Voltamos circularmente ao mote desta breve crónica: o timing é um bem precioso no caso das CSS e o que há uns anos era febre em Roterdão é história arquivada na mais actualizada São Paulo fashionista, que em tempos delirava com as suas precoces progénitas. A capacidade de apaixonar que possa ter surtido o muito competente espectáculo cumprido pelas CSS no Lux depende essencialmente da proximidade mantida por cada um perante um disco tão eminentemente contagiante quanto o homónimo CSS. Pode até ser lançado na mesa do cepticismo o argumento que aponta a banda de Lovefoxxx como capaz de incendiar em festa um espaço até aí entediado, mas tal aptidão é o mínimo que se exige a seis brasileiros em movimento sobre a mesma superfície. Um concerto de CSS diverte abundantemente, mas esgota em uma hora todas as possibilidades, tratando assim de não deixar sobrar quaisquer outras por revelar numa segunda ocasião.
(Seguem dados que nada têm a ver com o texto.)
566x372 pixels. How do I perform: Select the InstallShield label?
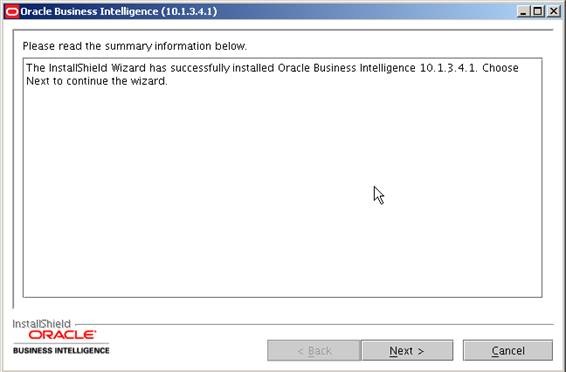click(x=42, y=324)
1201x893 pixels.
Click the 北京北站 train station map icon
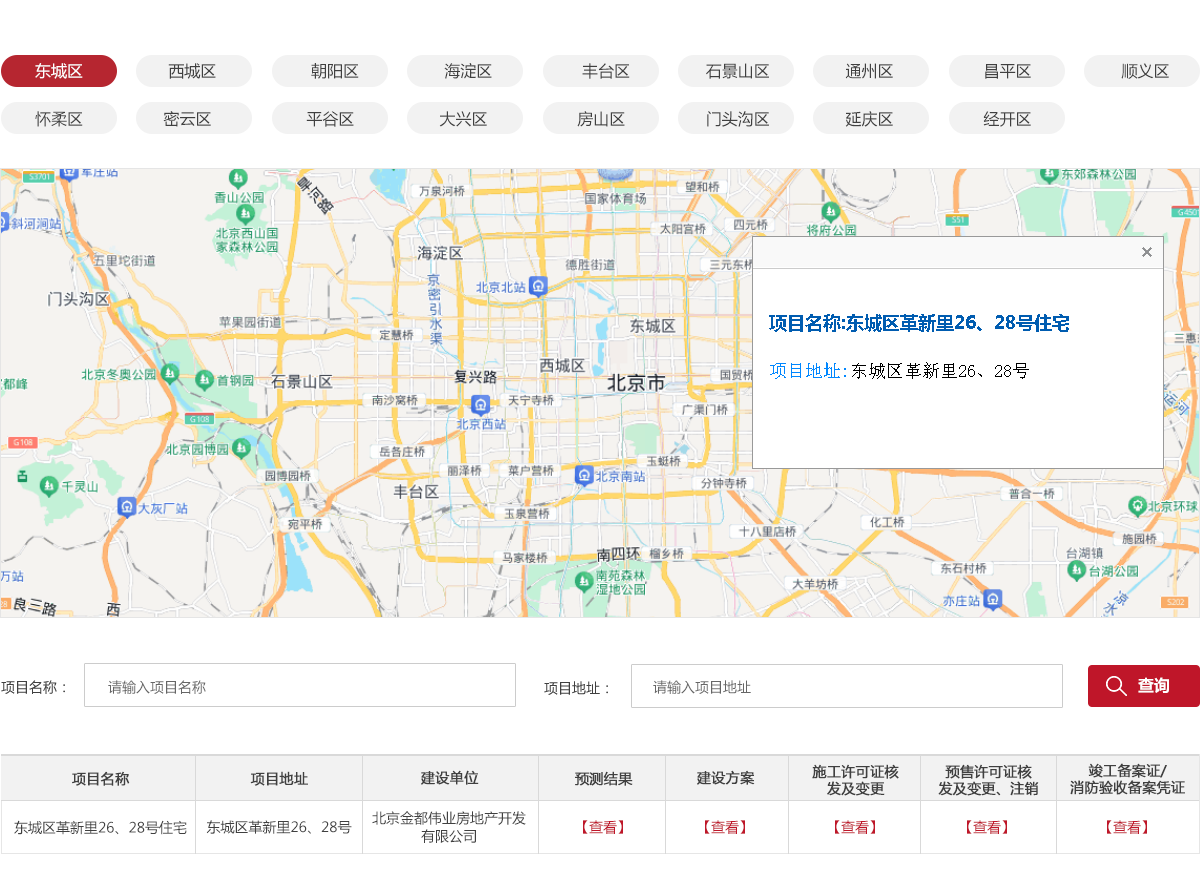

Antes de São Paulo se teletransportar até à beira do Tejo, houve tempo para testemunhar a absurda inconsequência que protagonizaram uns Tilly and the Wall que podem até ser protegidos de Conor “Bright Eyes” Oberst, mas que exigem cinco vezes mais paciência que as faixas mais dispensáveis conhecidas aos discos do prodígio de Omaha. Em traços gerais, duas loiras platinadas emulam as Dixie Chicks de um modo mais folião, enquanto uma morena, com um físico de porte de atleta de natação sincronizada, tenta assumir as rédeas rítmicas da coisa com os sons do seu sapateado algures entre o flamenco primário e o circense. Mereceram aplausos simpáticos e a atenção imperturbável de um técnico que observava o concerto a partir de perspectiva privilegiada.